Inquietude

by Nathaniel Carlson Volume 16, Issue 4 / April 2012 8 minutes (1823 words)

Even within the already established challenges of Manoel de Oliveira’s body of work, Inquietude stands out for its unique difficulty. For the sake of convenience and an initial direct access, it’s easy enough to allot a general theme to most of the other films (e.g. Vale Abraão is about beauty, O Convento is about evil, La Lettre is about love, etc.). This at least allows for some means of approach, but Inquietude defies any such orderly schematic. What is it about finally? One is tempted to say death or immortality or notions of the eternal but somehow even these broad terms do not seem adequate enough. Finally, it really must be that titular disquiet, an existential unease or angst. But this is even more vague than usual, given that it describes a foundational condition upon which everything else is built or develops. It’s a self-awareness that gives rise to poetry, philosophy, the specific conditions of human cognition itself (the comprehension of immortality as an idealized quality, for example). The synthesis brought about by this shifting set of contexts and active agents produces a surfeit of meaning. One character demonstrates the effect of that supercharge of ambiguity in noting on a friend’s lover: “She is dead. In your mind, she is not the same.”

Narratively and structurally the film is a triptych. The three stories it contains are laid out in an interwoven, interdependent form. The first is a rather confined, even claustrophobic, extended dialogue between an aged, successful scientist father and his almost equally acclaimed middle aged son. The discussion centers around insuring a lasting legacy (i.e. immortality) and the means by which to secure it (i.e. suicide at the peak of one’s renown). This broad comedy verges often on farce and, once it pitches irretrievably over the edge, is revealed as a theater performance witnessed by characters from the second story, one set within the upper tier environment of Portuguese society in what would appear to be the early part of the twentieth century. In this section, the unnamed male lead is troubled by his love for a courtesan, Suzy. Eventually he is comforted by a friend who tells him a mythic folk tale which in turn is also told to us cinematically. In it, a dissatisfied young peasant girl in an isolated rural area assumes the identity of Mother of the River from another woman, virtually immortal, who has grown dissatisfied herself with the role. The transitions between these stories could not be more readily apparent and clearly administered. What the implication of their association is cannot be so easily assessed. As is remarked by the friend in the second story: “There’s a connection and yet none at all.”

## Excerpted records
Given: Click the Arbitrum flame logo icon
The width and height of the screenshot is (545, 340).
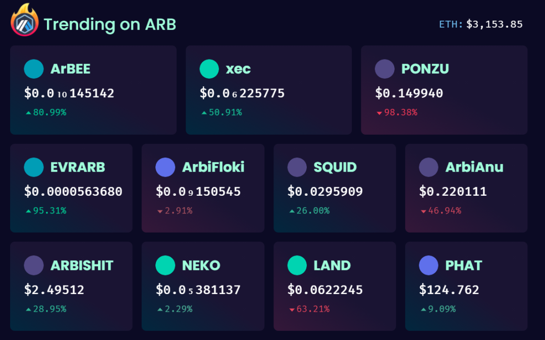Looking at the screenshot, I should coord(24,20).
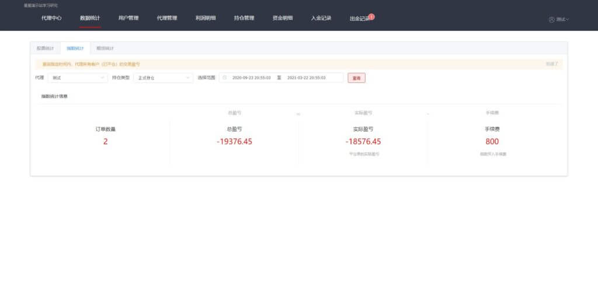Click the calendar icon in date range

tap(225, 78)
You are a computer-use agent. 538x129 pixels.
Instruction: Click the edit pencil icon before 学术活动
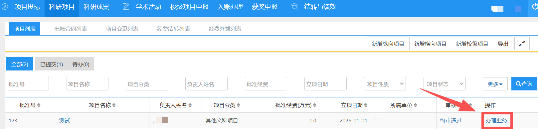(x=126, y=7)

## Exercise set
**A)** Decide whether each statement agrees with the review of Inquietude, answering yes or no and quoting the words of the review that settle it: (i) the film is built as a triptych; (ii) the courtesan loved by the male lead of the second story is named Suzy; (iii) the review gives La Lettre the theme of evil.
**B)** Retype every line of the entries that come after the film review, without changing anything, and omit the pictures.
The film review and the entries are unrelated to each other.

## Solutions in order
**A)**
(i) Yes: "Narratively and structurally the film is a triptych."
(ii) Yes: "the unnamed male lead is troubled by his love for a courtesan, Suzy."
(iii) No: "O Convento is about evil, La Lettre is about love"

**B)**
Given: Click the Arbitrum flame logo icon
The width and height of the screenshot is (545, 340).
Looking at the screenshot, I should coord(24,20).
Click the calendar icon in date range

tap(225, 78)
You are a computer-use agent. 538x129 pixels.
Instruction: Click the edit pencil icon before 学术活动
(x=126, y=7)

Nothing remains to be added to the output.